Trecho do texto

******************************

Representantes de organizações da sociedade civil manifestam preocupação com as próximas consequências do golpe que levou Michel Temer ao poder, com apoio de forças conservadoras
Por Kaique Santos e Nicolau Soares, do Observatório
Em 31 de janeiro, o Brasil completa cinco meses sob o comando do presidente Michel Temer (PMDB). Após o desfecho do processo de impeachment de Dilma Rousseff (PT), considerado como golpe por movimentos sociais, intelectuais, artistas e juristas, parece não ter fim o desrespeito aos Direitos Humanos por parte do governo atual e do Legislativo que o apoia. Atos de violência contra movimentos sociais e defensores de direitos têm aumentado junto com o avanço das forças neoliberais que apoiam o atual governo.
Elaine Rissi, representante do Movimento dos Trabalhadores Rurais Sem Terra (MST), trouxe dados assustadores sobre os assassinatos no campo em sua fala na Plenária de Direitos Humanos, realizada no dia 19 de janeiro pela Associação Brasileira de Organizações Não Governamentais (Abong) em conjunto com outras organizações da sociedade civil, durante o Fórum Social das Resistências, em Porto Alegre.
Enquanto em 2015 foram 50 mortes registradas em conflitos agrários, dados da Comissão Pastoral da Terra (CPT) mostram que o número foi ultrapassado em 2016, que registrou 54 assassinatos antes mesmo do final do ano. Ainda segundo a CPT, o ano passado teve o maior número de mortes desde 2003. “O golpe inicia um momento de reforma agrária zero, sem nenhum novo assentamento e contribui com um contexto de expansão do latifúndio, de disputa e retomada de territórios, muitos deles recuperados pela ação de assentados que agora são expulsos. A retomada de territórios inclui também a criminalização dos movimentos”, denunciou Elaine.

******************************

Extrato de dados
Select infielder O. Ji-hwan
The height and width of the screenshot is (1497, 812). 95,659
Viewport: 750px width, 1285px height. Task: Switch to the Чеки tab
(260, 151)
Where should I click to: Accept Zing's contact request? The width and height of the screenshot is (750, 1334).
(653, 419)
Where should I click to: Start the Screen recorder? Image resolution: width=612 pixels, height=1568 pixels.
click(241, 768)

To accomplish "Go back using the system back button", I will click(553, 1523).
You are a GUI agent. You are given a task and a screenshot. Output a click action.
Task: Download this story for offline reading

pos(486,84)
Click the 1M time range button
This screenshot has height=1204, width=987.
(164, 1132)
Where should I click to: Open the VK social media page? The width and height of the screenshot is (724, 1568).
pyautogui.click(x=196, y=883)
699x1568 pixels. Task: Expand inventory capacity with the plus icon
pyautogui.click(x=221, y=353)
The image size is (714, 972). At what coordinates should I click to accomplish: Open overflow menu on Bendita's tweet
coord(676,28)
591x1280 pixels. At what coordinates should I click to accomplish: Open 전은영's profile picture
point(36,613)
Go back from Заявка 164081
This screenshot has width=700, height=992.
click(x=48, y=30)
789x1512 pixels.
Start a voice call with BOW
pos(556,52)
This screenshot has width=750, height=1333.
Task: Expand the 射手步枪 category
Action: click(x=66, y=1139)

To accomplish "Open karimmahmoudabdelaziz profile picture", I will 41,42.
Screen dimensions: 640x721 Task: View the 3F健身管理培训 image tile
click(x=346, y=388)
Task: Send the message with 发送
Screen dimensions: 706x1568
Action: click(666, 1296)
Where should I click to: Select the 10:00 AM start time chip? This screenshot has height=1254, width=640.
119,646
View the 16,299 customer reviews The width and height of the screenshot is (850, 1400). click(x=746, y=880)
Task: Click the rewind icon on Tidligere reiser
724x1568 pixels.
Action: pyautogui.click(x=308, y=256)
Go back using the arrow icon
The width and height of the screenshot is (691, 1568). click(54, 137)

******************************

Conjunto de tarefas
• a. Como se diz em inglês esta frase do texto sobre os direitos humanos no governo Temer: "Ainda segundo a CPT, o ano passado teve o maior número de mortes desde 2003."?
• b. Prossiga com o texto sobre os direitos humanos no governo Temer a partir da última frase apresentada.

Respostas por tarefa
• a. Also according to the CPT, last year had the highest number of deaths since 2003.

• b.
O advogado Jacques Távora Alfonsin, da Acesso – Cidadania e Direitos Humanos, destacou a distinção entre legalidade e legitimidade para explicar a postura dos movimentos sociais na resistência ao processo de golpe jurídico-parlamentar vivido no Brasil. “Resistimos contra um governo que impõe um Estado de exceção e sua relação promíscua com setores econômicos que ampliam a desigualdade e criminalizam quem se opõe a isso”, afirmou. “Se a legalidade foi invocada para explicar o golpe, ancorada em dogmas neoliberais, é a legitimidade que nos permite fazer alianças baseadas não na lei, mas na luta pela justiça social.”
A violência afeta também grupos sociais que estão na linha de frente das disputas por terra, como indígenas e quilombolas. “O massacre continua até os dias de hoje”, afirmou João Carlos Padilha, representante da etnia Kaingang – entre os mais numerosos povos indígenas do Brasil. Para ele, todas as terras demarcadas no país foram graças a muita luta e força, porque só funciona assim. “Nós queremos que se obedeça a Constituição de 1988. Lutamos 50 anos para conquistar, e isso não é obedecido. Queremos não só as nossas terras, mas as dos quilombolas, a reforma agrária e urbana.”
Para além das disputas econômicas, a violência de gênero é um dos elementos marcantes do contexto do Brasil pós-golpe. “No Brasil, o golpe foi jurídico-parlamentar, mas fomentou a violência de diversos tipos, principalmente do ponto de vista machista. Todos se lembram dos ataques machistas que a presidenta sofreu. Isso repercute no cotidiano das pessoas”, denunciou Verônica Maria Ferreira, representante da Articulação de Mulheres Brasileiras (AMB).
“Se a gente tem um parlamentar que diz que não vai estuprar uma deputada porque ela não merece e não sofre nenhuma consequência, isso repercute. O crime de Campinas é um reflexo disso”, completou, relacionando a agressão do deputado federal Jair Bolsonaro (PSC-RJ) contra a sua colega Maria do Rosário (PT-RS) à chacina ocorrida na cidade paulista na madrugada do dia 1º de janeiro, quando um homem matou a ex-mulher, seu filho e outras 10 pessoas e depois suicidou-se.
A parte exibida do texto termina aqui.